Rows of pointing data
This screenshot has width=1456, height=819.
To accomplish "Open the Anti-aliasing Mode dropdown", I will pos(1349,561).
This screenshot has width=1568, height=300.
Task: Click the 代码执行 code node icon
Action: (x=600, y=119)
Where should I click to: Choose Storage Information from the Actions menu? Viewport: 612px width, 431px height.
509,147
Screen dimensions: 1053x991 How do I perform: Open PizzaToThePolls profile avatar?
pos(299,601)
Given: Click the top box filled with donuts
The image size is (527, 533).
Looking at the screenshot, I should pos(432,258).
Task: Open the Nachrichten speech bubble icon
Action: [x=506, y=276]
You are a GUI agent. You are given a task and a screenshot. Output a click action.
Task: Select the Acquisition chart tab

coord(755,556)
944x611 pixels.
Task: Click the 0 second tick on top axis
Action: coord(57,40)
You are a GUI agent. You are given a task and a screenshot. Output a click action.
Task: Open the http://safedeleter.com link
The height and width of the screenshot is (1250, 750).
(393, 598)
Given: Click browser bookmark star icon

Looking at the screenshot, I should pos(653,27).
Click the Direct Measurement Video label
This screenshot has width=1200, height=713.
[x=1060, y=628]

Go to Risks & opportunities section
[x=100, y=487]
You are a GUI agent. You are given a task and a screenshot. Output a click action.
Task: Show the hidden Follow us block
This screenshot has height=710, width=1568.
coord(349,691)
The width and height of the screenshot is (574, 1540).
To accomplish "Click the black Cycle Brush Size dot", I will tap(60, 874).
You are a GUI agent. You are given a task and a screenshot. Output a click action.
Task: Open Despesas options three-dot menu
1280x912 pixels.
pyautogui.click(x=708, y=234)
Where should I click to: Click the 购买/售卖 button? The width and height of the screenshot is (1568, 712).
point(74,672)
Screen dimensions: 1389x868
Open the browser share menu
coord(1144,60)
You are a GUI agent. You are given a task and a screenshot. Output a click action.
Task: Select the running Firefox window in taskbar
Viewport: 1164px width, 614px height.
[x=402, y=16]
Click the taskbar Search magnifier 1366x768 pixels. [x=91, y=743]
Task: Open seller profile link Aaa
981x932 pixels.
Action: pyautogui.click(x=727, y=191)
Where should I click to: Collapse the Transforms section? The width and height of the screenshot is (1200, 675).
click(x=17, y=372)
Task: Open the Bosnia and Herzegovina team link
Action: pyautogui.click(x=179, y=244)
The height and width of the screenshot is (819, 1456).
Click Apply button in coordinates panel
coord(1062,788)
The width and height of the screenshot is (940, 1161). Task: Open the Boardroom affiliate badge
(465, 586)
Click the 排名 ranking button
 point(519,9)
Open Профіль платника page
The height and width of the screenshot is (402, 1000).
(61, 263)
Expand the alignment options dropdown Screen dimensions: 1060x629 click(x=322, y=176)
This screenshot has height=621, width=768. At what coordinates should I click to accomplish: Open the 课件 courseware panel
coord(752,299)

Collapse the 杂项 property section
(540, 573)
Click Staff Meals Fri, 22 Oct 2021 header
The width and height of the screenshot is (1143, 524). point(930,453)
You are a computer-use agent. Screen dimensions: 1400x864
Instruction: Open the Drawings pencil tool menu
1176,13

- Exercise goal:
Please transcribe all of the data above line for line, with no changes.

- Worked answer:
This screenshot has width=1456, height=819.
To accomplish "Open the Anti-aliasing Mode dropdown", I will pos(1349,561).
This screenshot has width=1568, height=300.
Task: Click the 代码执行 code node icon
Action: (x=600, y=119)
Where should I click to: Choose Storage Information from the Actions menu? Viewport: 612px width, 431px height.
509,147
Screen dimensions: 1053x991 How do I perform: Open PizzaToThePolls profile avatar?
pos(299,601)
Given: Click the top box filled with donuts
The image size is (527, 533).
Looking at the screenshot, I should pos(432,258).
Task: Open the Nachrichten speech bubble icon
Action: [x=506, y=276]
You are a GUI agent. You are given a task and a screenshot. Output a click action.
Task: Select the Acquisition chart tab

coord(755,556)
944x611 pixels.
Task: Click the 0 second tick on top axis
Action: coord(57,40)
You are a GUI agent. You are given a task and a screenshot. Output a click action.
Task: Open the http://safedeleter.com link
The height and width of the screenshot is (1250, 750).
(393, 598)
Given: Click browser bookmark star icon

Looking at the screenshot, I should pos(653,27).
Click the Direct Measurement Video label
This screenshot has width=1200, height=713.
[x=1060, y=628]

Go to Risks & opportunities section
[x=100, y=487]
You are a GUI agent. You are given a task and a screenshot. Output a click action.
Task: Show the hidden Follow us block
This screenshot has height=710, width=1568.
coord(349,691)
The width and height of the screenshot is (574, 1540).
To accomplish "Click the black Cycle Brush Size dot", I will tap(60, 874).
You are a GUI agent. You are given a task and a screenshot. Output a click action.
Task: Open Despesas options three-dot menu
1280x912 pixels.
pyautogui.click(x=708, y=234)
Where should I click to: Click the 购买/售卖 button? The width and height of the screenshot is (1568, 712).
point(74,672)
Screen dimensions: 1389x868
Open the browser share menu
coord(1144,60)
You are a GUI agent. You are given a task and a screenshot. Output a click action.
Task: Select the running Firefox window in taskbar
Viewport: 1164px width, 614px height.
[x=402, y=16]
Click the taskbar Search magnifier 1366x768 pixels. [x=91, y=743]
Task: Open seller profile link Aaa
981x932 pixels.
Action: pyautogui.click(x=727, y=191)
Where should I click to: Collapse the Transforms section? The width and height of the screenshot is (1200, 675).
click(x=17, y=372)
Task: Open the Bosnia and Herzegovina team link
Action: pyautogui.click(x=179, y=244)
The height and width of the screenshot is (819, 1456).
Click Apply button in coordinates panel
coord(1062,788)
The width and height of the screenshot is (940, 1161). Task: Open the Boardroom affiliate badge
(465, 586)
Click the 排名 ranking button
 point(519,9)
Open Профіль платника page
The height and width of the screenshot is (402, 1000).
(61, 263)
Expand the alignment options dropdown Screen dimensions: 1060x629 click(x=322, y=176)
This screenshot has height=621, width=768. At what coordinates should I click to accomplish: Open the 课件 courseware panel
coord(752,299)

Collapse the 杂项 property section
(540, 573)
Click Staff Meals Fri, 22 Oct 2021 header
The width and height of the screenshot is (1143, 524). point(930,453)
You are a computer-use agent. Screen dimensions: 1400x864
Instruction: Open the Drawings pencil tool menu
1176,13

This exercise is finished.